TASK DATA:
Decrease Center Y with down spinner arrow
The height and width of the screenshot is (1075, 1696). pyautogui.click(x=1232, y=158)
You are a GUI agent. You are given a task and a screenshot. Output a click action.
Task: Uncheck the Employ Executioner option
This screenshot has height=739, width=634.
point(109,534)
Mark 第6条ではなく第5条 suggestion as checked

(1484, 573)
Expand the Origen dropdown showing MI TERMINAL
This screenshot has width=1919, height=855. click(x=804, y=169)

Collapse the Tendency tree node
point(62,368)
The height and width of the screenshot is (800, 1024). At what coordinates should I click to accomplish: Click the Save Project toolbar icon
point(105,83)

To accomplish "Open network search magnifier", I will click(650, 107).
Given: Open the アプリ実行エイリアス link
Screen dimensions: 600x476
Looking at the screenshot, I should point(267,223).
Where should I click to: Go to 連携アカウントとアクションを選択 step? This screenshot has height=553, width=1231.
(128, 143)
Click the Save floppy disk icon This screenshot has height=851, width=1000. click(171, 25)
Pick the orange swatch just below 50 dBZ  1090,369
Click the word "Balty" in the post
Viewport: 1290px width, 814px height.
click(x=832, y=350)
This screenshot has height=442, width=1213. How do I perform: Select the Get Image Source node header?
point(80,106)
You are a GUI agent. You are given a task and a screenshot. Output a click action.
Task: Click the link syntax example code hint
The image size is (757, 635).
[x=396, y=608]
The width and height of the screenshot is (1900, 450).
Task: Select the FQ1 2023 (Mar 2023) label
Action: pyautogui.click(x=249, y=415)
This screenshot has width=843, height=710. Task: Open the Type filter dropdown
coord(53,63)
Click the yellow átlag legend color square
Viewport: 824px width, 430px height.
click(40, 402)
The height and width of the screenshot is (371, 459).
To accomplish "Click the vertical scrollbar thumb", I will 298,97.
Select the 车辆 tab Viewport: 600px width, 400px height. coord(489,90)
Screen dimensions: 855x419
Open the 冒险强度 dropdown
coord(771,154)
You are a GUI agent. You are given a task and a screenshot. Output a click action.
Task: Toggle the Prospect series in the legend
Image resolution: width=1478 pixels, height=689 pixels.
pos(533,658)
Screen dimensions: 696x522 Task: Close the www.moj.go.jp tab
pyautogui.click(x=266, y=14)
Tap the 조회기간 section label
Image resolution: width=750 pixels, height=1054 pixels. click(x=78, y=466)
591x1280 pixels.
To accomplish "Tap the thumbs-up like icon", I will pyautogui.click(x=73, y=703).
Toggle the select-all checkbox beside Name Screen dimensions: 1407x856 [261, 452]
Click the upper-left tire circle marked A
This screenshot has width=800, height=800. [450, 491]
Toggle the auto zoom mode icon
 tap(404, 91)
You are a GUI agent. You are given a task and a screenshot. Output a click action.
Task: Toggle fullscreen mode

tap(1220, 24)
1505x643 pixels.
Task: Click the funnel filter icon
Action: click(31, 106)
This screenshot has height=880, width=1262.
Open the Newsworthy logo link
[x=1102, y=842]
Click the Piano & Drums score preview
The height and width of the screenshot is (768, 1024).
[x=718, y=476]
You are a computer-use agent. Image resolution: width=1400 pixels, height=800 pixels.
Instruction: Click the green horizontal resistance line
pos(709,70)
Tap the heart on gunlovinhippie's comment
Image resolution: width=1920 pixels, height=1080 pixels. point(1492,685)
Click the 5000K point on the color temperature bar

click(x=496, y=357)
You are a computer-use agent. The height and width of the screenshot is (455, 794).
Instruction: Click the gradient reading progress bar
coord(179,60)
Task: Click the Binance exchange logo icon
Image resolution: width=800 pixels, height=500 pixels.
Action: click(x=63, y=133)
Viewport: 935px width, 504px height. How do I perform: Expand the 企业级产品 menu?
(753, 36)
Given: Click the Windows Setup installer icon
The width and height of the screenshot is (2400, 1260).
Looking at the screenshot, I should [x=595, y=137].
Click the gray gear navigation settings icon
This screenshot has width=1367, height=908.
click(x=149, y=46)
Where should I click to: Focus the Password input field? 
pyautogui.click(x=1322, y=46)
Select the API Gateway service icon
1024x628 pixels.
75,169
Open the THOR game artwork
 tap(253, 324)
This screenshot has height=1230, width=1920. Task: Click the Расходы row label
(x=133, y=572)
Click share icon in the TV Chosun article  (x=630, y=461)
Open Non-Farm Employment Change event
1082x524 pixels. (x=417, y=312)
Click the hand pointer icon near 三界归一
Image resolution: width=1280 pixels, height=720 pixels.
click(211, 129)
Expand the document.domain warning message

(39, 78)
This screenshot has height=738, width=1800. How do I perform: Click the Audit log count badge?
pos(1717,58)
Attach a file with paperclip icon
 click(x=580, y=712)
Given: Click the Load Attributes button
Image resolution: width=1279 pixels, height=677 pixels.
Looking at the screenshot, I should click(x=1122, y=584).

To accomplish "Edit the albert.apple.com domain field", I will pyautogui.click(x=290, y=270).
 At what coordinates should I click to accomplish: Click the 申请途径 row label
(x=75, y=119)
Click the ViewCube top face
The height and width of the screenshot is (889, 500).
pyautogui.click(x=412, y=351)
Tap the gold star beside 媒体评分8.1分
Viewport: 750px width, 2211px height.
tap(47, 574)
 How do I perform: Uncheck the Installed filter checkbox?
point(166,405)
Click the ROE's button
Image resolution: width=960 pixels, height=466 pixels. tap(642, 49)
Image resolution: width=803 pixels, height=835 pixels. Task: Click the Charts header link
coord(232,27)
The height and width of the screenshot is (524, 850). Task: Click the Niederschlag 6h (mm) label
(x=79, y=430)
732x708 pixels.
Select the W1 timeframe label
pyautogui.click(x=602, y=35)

BRIEF:
Copy each line of the material exactly as shown.

COMPLETED EXERCISE:
Decrease Center Y with down spinner arrow
The height and width of the screenshot is (1075, 1696). pyautogui.click(x=1232, y=158)
You are a GUI agent. You are given a task and a screenshot. Output a click action.
Task: Uncheck the Employ Executioner option
This screenshot has height=739, width=634.
point(109,534)
Mark 第6条ではなく第5条 suggestion as checked

(1484, 573)
Expand the Origen dropdown showing MI TERMINAL
This screenshot has width=1919, height=855. click(x=804, y=169)

Collapse the Tendency tree node
point(62,368)
The height and width of the screenshot is (800, 1024). At what coordinates should I click to accomplish: Click the Save Project toolbar icon
point(105,83)

To accomplish "Open network search magnifier", I will click(650, 107).
Given: Open the アプリ実行エイリアス link
Screen dimensions: 600x476
Looking at the screenshot, I should point(267,223).
Where should I click to: Go to 連携アカウントとアクションを選択 step? This screenshot has height=553, width=1231.
(128, 143)
Click the Save floppy disk icon This screenshot has height=851, width=1000. click(171, 25)
Pick the orange swatch just below 50 dBZ  1090,369
Click the word "Balty" in the post
Viewport: 1290px width, 814px height.
click(x=832, y=350)
This screenshot has height=442, width=1213. How do I perform: Select the Get Image Source node header?
point(80,106)
You are a GUI agent. You are given a task and a screenshot. Output a click action.
Task: Click the link syntax example code hint
The image size is (757, 635).
[x=396, y=608]
The width and height of the screenshot is (1900, 450).
Task: Select the FQ1 2023 (Mar 2023) label
Action: pyautogui.click(x=249, y=415)
This screenshot has width=843, height=710. Task: Open the Type filter dropdown
coord(53,63)
Click the yellow átlag legend color square
Viewport: 824px width, 430px height.
click(40, 402)
The height and width of the screenshot is (371, 459).
To accomplish "Click the vertical scrollbar thumb", I will 298,97.
Select the 车辆 tab Viewport: 600px width, 400px height. coord(489,90)
Screen dimensions: 855x419
Open the 冒险强度 dropdown
coord(771,154)
You are a GUI agent. You are given a task and a screenshot. Output a click action.
Task: Toggle the Prospect series in the legend
Image resolution: width=1478 pixels, height=689 pixels.
pos(533,658)
Screen dimensions: 696x522 Task: Close the www.moj.go.jp tab
pyautogui.click(x=266, y=14)
Tap the 조회기간 section label
Image resolution: width=750 pixels, height=1054 pixels. click(x=78, y=466)
591x1280 pixels.
To accomplish "Tap the thumbs-up like icon", I will pyautogui.click(x=73, y=703).
Toggle the select-all checkbox beside Name Screen dimensions: 1407x856 [261, 452]
Click the upper-left tire circle marked A
This screenshot has width=800, height=800. [450, 491]
Toggle the auto zoom mode icon
 tap(404, 91)
You are a GUI agent. You are given a task and a screenshot. Output a click action.
Task: Toggle fullscreen mode

tap(1220, 24)
1505x643 pixels.
Task: Click the funnel filter icon
Action: click(31, 106)
This screenshot has height=880, width=1262.
Open the Newsworthy logo link
[x=1102, y=842]
Click the Piano & Drums score preview
The height and width of the screenshot is (768, 1024).
[x=718, y=476]
You are a computer-use agent. Image resolution: width=1400 pixels, height=800 pixels.
Instruction: Click the green horizontal resistance line
pos(709,70)
Tap the heart on gunlovinhippie's comment
Image resolution: width=1920 pixels, height=1080 pixels. point(1492,685)
Click the 5000K point on the color temperature bar

click(x=496, y=357)
You are a computer-use agent. The height and width of the screenshot is (455, 794).
Instruction: Click the gradient reading progress bar
coord(179,60)
Task: Click the Binance exchange logo icon
Image resolution: width=800 pixels, height=500 pixels.
Action: click(x=63, y=133)
Viewport: 935px width, 504px height. How do I perform: Expand the 企业级产品 menu?
(753, 36)
Given: Click the Windows Setup installer icon
The width and height of the screenshot is (2400, 1260).
Looking at the screenshot, I should [x=595, y=137].
Click the gray gear navigation settings icon
This screenshot has width=1367, height=908.
click(x=149, y=46)
Where should I click to: Focus the Password input field? 
pyautogui.click(x=1322, y=46)
Select the API Gateway service icon
1024x628 pixels.
75,169
Open the THOR game artwork
 tap(253, 324)
This screenshot has height=1230, width=1920. Task: Click the Расходы row label
(x=133, y=572)
Click share icon in the TV Chosun article  (x=630, y=461)
Open Non-Farm Employment Change event
1082x524 pixels. (x=417, y=312)
Click the hand pointer icon near 三界归一
Image resolution: width=1280 pixels, height=720 pixels.
click(211, 129)
Expand the document.domain warning message

(39, 78)
This screenshot has height=738, width=1800. How do I perform: Click the Audit log count badge?
pos(1717,58)
Attach a file with paperclip icon
 click(x=580, y=712)
Given: Click the Load Attributes button
Image resolution: width=1279 pixels, height=677 pixels.
Looking at the screenshot, I should click(x=1122, y=584).

To accomplish "Edit the albert.apple.com domain field", I will pyautogui.click(x=290, y=270).
 At what coordinates should I click to accomplish: Click the 申请途径 row label
(x=75, y=119)
Click the ViewCube top face
The height and width of the screenshot is (889, 500).
pyautogui.click(x=412, y=351)
Tap the gold star beside 媒体评分8.1分
Viewport: 750px width, 2211px height.
tap(47, 574)
 How do I perform: Uncheck the Installed filter checkbox?
point(166,405)
Click the ROE's button
Image resolution: width=960 pixels, height=466 pixels. tap(642, 49)
Image resolution: width=803 pixels, height=835 pixels. Task: Click the Charts header link
coord(232,27)
The height and width of the screenshot is (524, 850). Task: Click the Niederschlag 6h (mm) label
(x=79, y=430)
732x708 pixels.
Select the W1 timeframe label
pyautogui.click(x=602, y=35)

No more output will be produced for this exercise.